O artigo de Marcos Lisboa, publicado na Folha de S. Paulo, lança luz sobre uma engrenagem pouco transparente do financiamento público brasileiro: o Sistema S. Criado com propósitos nobres — formação profissional, cultura e lazer — o sistema hoje movimenta bilhões de reais por meio de tributos incidentes sobre a folha de pagamento. Embora recolhidos pelas empresas, esses encargos são, na prática, suportados pelos trabalhadores formais, que veem seus salários comprimidos e enfrentam um mercado de trabalho cada vez mais inclinado à informalidade.

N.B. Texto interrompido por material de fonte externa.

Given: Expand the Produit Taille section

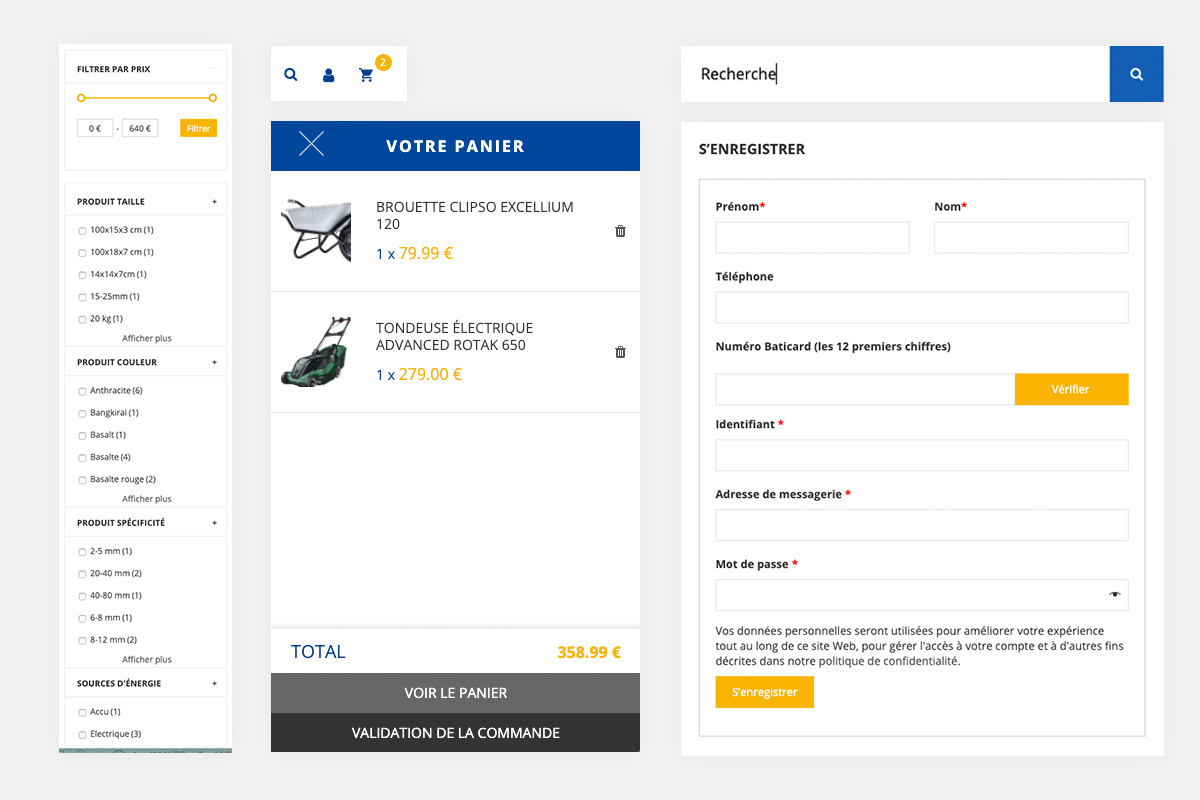Looking at the screenshot, I should coord(214,202).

Em 2024, o Sistema S arrecadou cerca de R$ 33 bilhões, valor equivalente a aproximadamente 0,3% do PIB brasileiro. Para se ter uma ideia, esse montante representa mais da metade dos recursos destinados ao Programa Bolsa Família em 2016, que foi de R$ 28,5 bilhões. A carga tributária total do país atingiu 34,24% do PIB em 2024, sendo que os tributos parafiscais — como os destinados ao Sistema S — cresceram discretamente, mas continuam pesando sobre a contratação formal.

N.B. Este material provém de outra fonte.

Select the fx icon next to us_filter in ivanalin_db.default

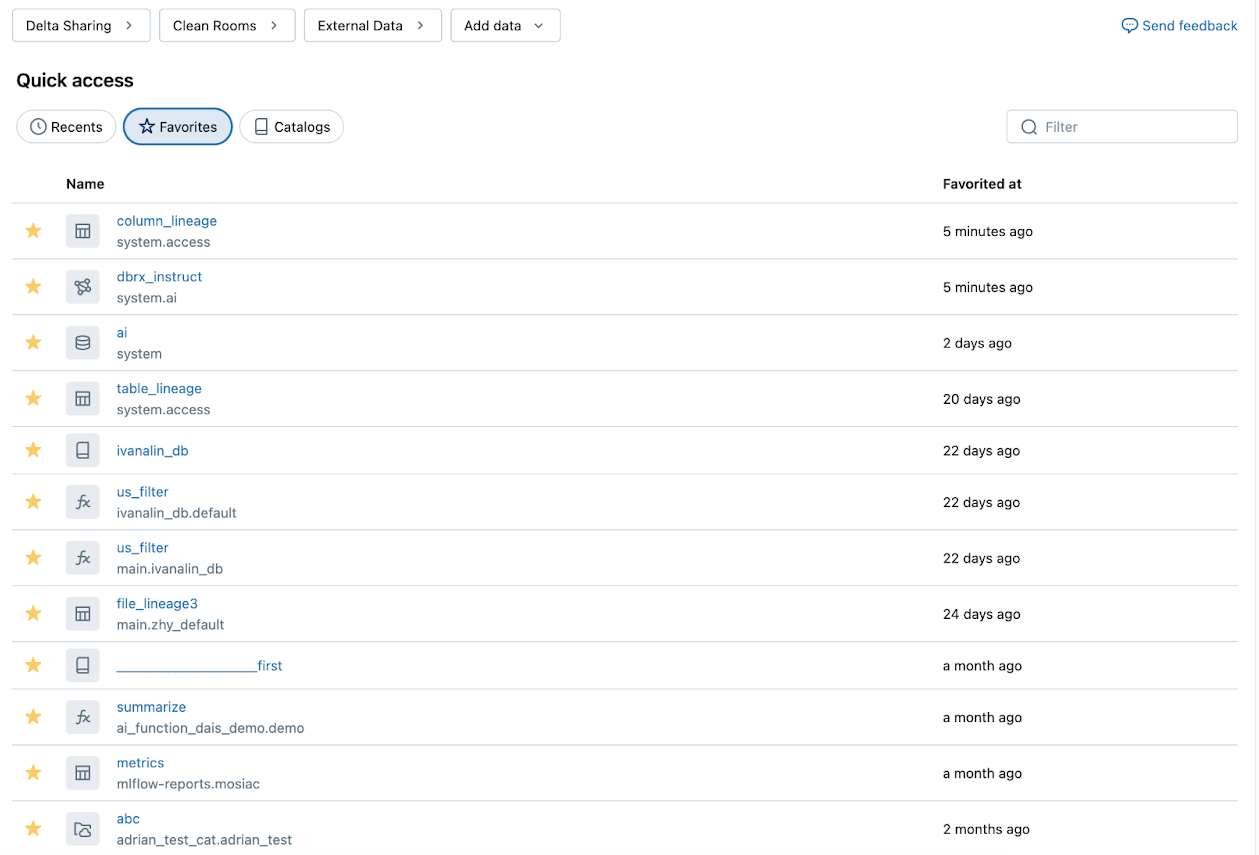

O ponto mais inquietante levantado por Lisboa é a transferência de parte desses recursos para entidades patronais, como a CNC e a Fiesp. Trata-se de uma inversão curiosa: tributos que oneram o trabalhador acabam financiando estruturas que representam os interesses dos empregadores. A falta de transparência contábil, apontada pelo Tribunal de Contas da União, agrava o problema. Sem critérios claros, os recursos públicos se misturam aos privados, dificultando a fiscalização e abrindo margem para usos questionáveis — como a aquisição de imóveis milionários para uso de dirigentes sindicais.
Esse arranjo revela um paradoxo institucional. O Sistema S, que deveria servir ao interesse público, opera com lógica privada e pouca prestação de contas. A ausência de mecanismos de controle e de segregação contábil não é apenas uma falha técnica: é um sintoma de captura institucional, onde interesses corporativos se sobrepõem ao bem comum.
É urgente repensar esse modelo. A transparência não pode ser opcional quando se trata de recursos públicos. A sociedade precisa saber quem se beneficia dos tributos que paga — e por que. Reformar o Sistema S não significa desmontá-lo, mas resgatá-lo para o interesse coletivo, garantindo que sua atuação esteja alinhada com os princípios republicanos de eficiência, equidade e responsabilidade.